Another overlooked factor in the jobs formula are critical regulations that protect the most vulnerable workers and communities. Conservative attacks on "job-crushing" regulations (e.g. rules that curb smokestacks that belch toxins into the air or help prevent coal mine explosions) have pushed Obama toward an anti-regulatory stance. He did, however, say in his speech that he "reject[s] the idea that we need to ask people to choose between their jobs and their safety"--an invitation for progressives to hold him to his word.

Obama's greatest error of omission is actually society's error of commission--the silence surrounding the racial and gender demographics of the economic devastation. Colorlines.com's graphic depiction of the unemployment crisis displays how unevenly the jobs crisis has fallen on blacks and Latinos.

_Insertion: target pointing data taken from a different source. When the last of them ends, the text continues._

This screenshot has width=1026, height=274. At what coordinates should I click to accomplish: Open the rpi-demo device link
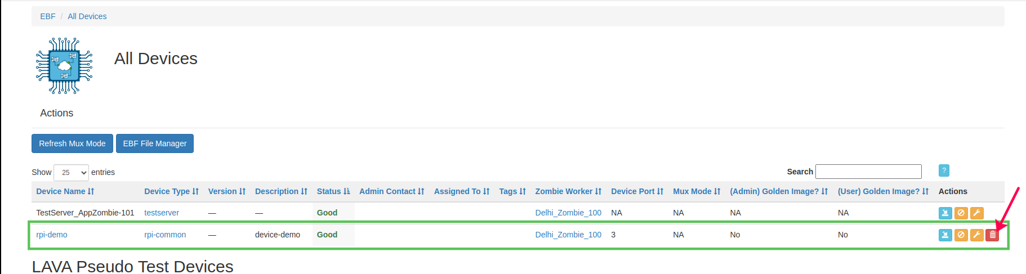click(x=52, y=235)
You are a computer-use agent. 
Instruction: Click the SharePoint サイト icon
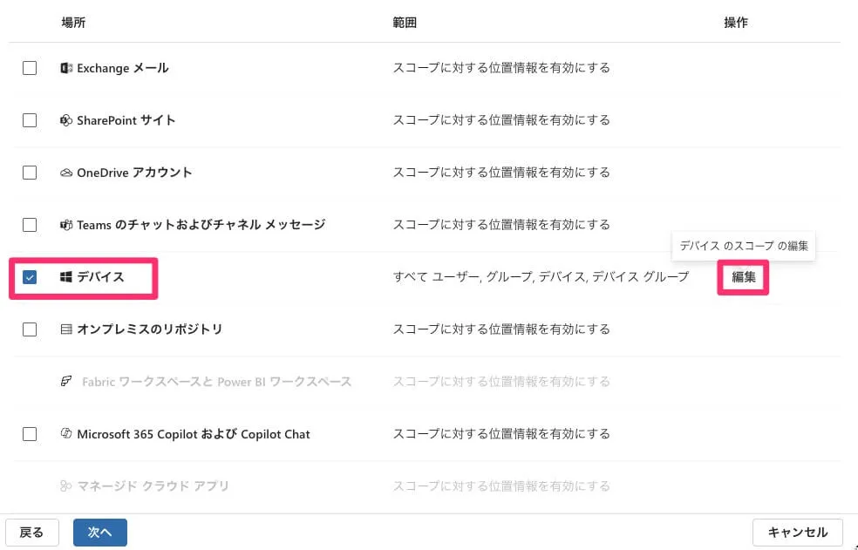[66, 120]
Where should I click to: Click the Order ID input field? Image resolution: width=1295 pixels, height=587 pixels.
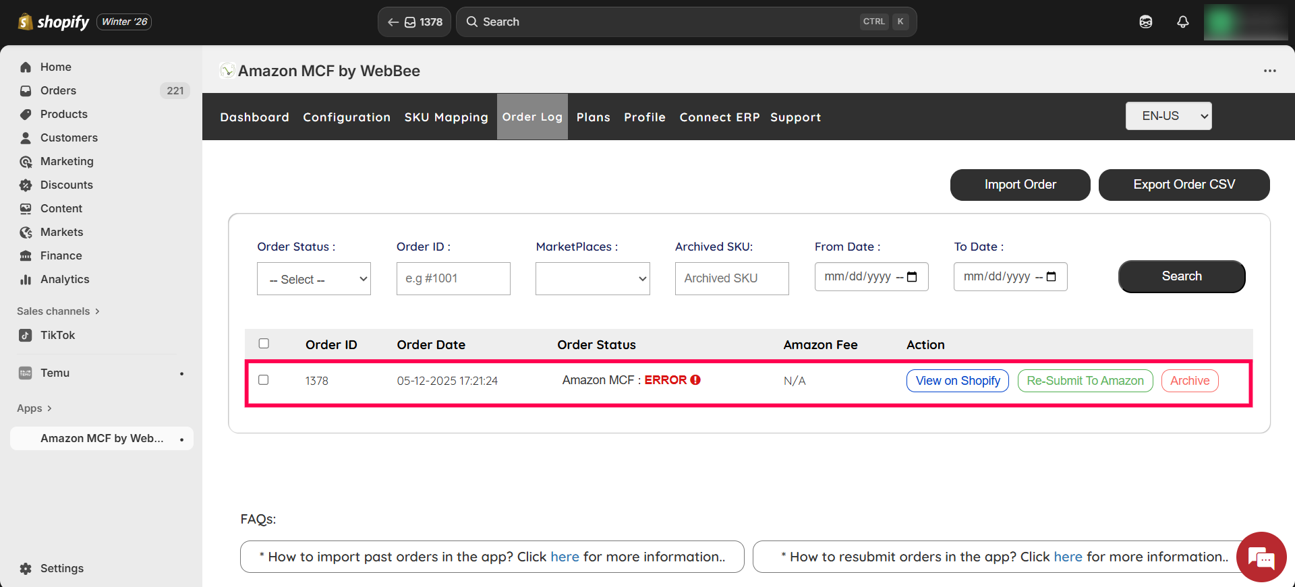point(453,279)
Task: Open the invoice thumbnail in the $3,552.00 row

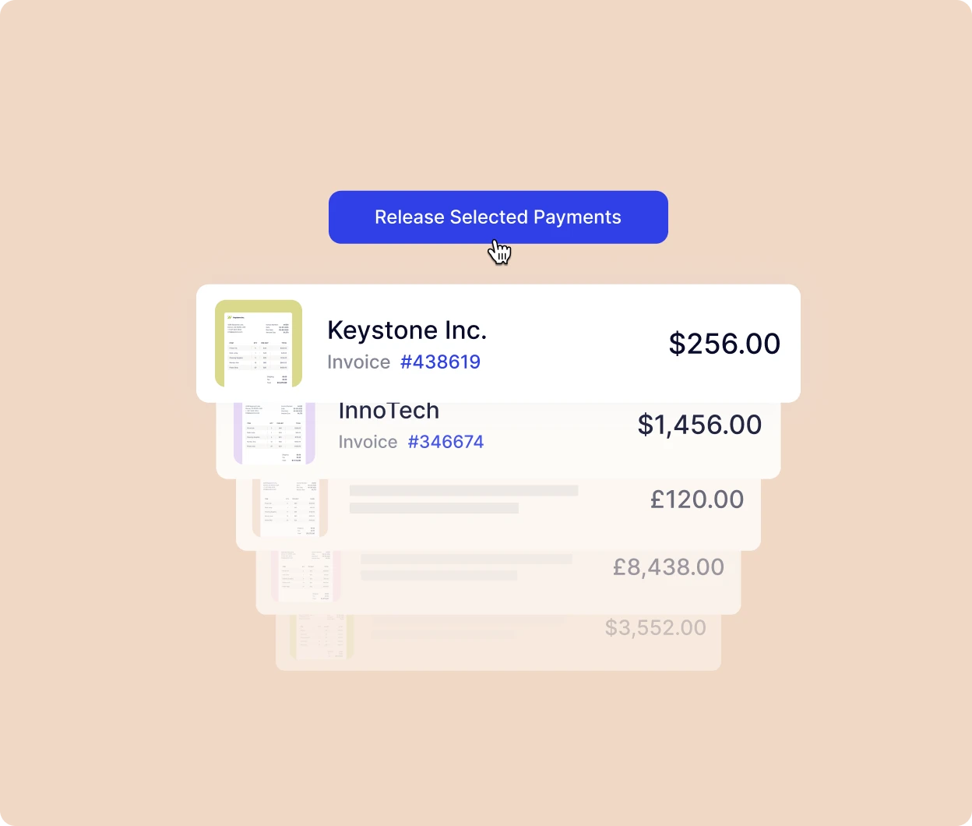Action: [322, 637]
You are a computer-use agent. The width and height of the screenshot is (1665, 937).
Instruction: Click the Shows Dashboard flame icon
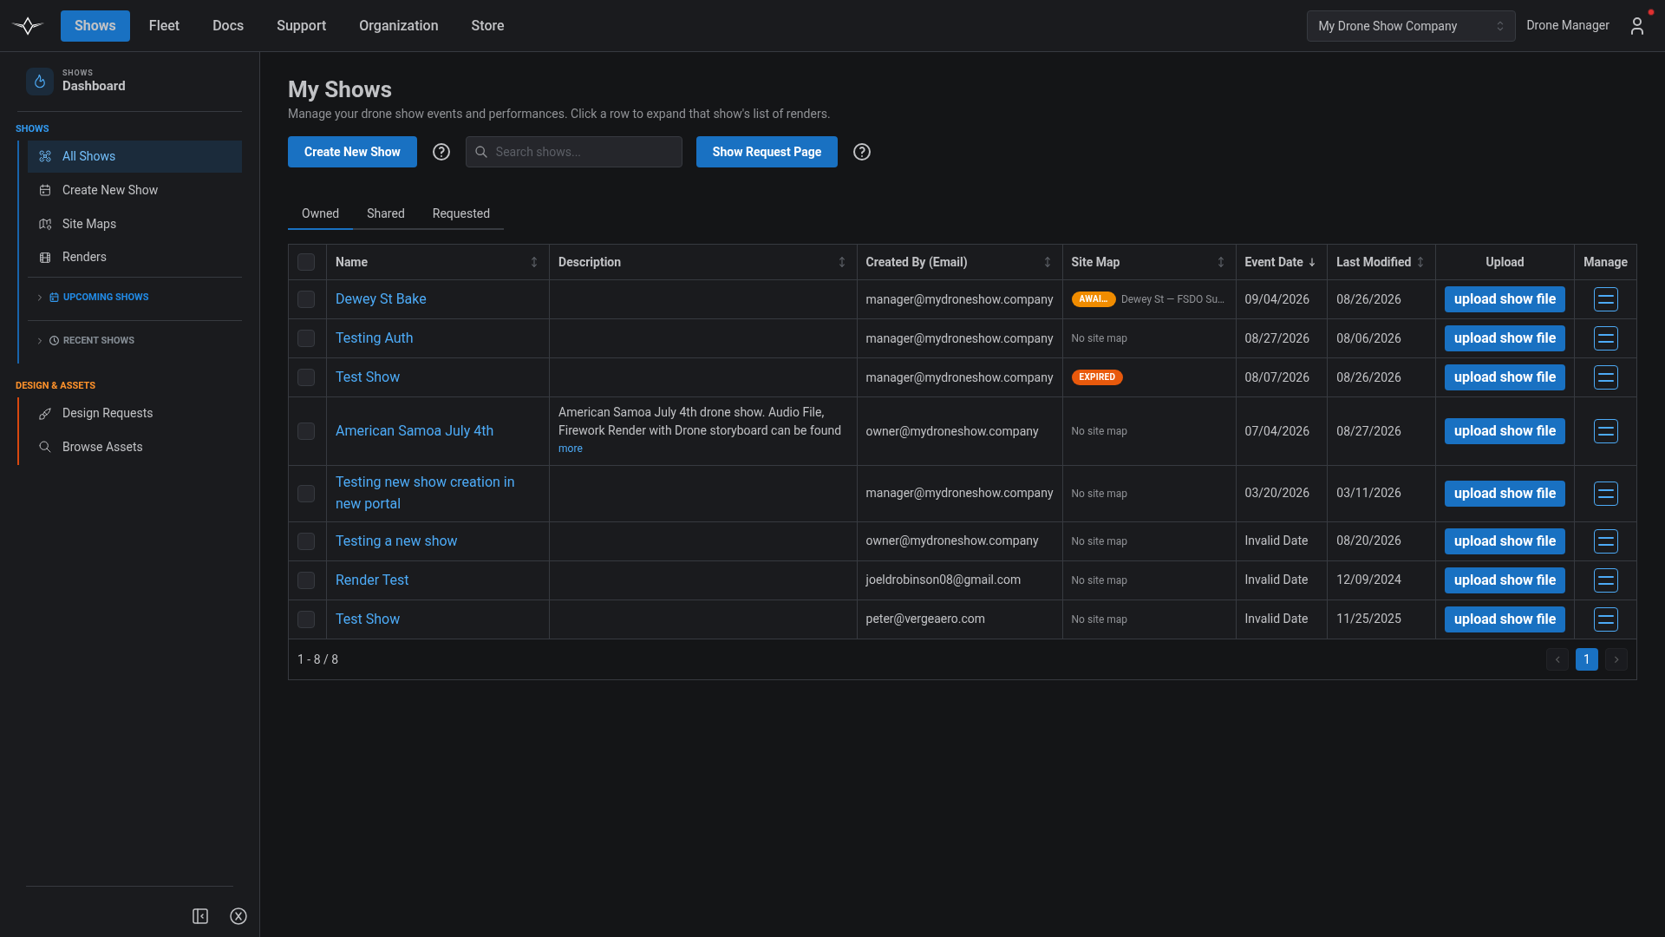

The Institute for Women's Policy Research reports that the "recovery" continues to exacerbate economic gender gaps, with women steadily trailing men's job gains:

If we count all the job losses from the prior seven months, dating back to May of 2007, when men's job losses actually began, then men have regained 27.2 percent of the total 6.2 million jobs they lost. Men are recovering at about three times the speed of women, but the jobs recovery is slow for both men and women. Since October of 2009 when men's and women's total jobs numbers were virtually equal, women have failed to gain any jobs, whereas men have gained 1.6 million. The gap between women's and men's employment in August is currently 1.6 million.

The gap may be due to structural biases--such as women's concentration in the hard-hit public sector--or outright discrimination in hiring. Either way, Obama's infrastructure investment plan, with its focus on construction related industries, seems poised to maintain this status quo and could leave women even further behind. The IWPR suggests measures to build equity into a recovery program, such as emphasizing Equal Opportunity guidelines in hiring, offering tax incentives to employers that promote more generous, family-friendly paid leave and benefit policies, and focusing on job fields that women tend to dominate (particularly in the public sector), such as education, human services and health care.

But none of those ideas are likely to factor prominently in the campaign-trail talking points as the administration tries to charm conservatives bent on wiping out social welfare. Between the hopeful lines of Obama's speech was a message of resignation: equity is a luxury in a time of austerity.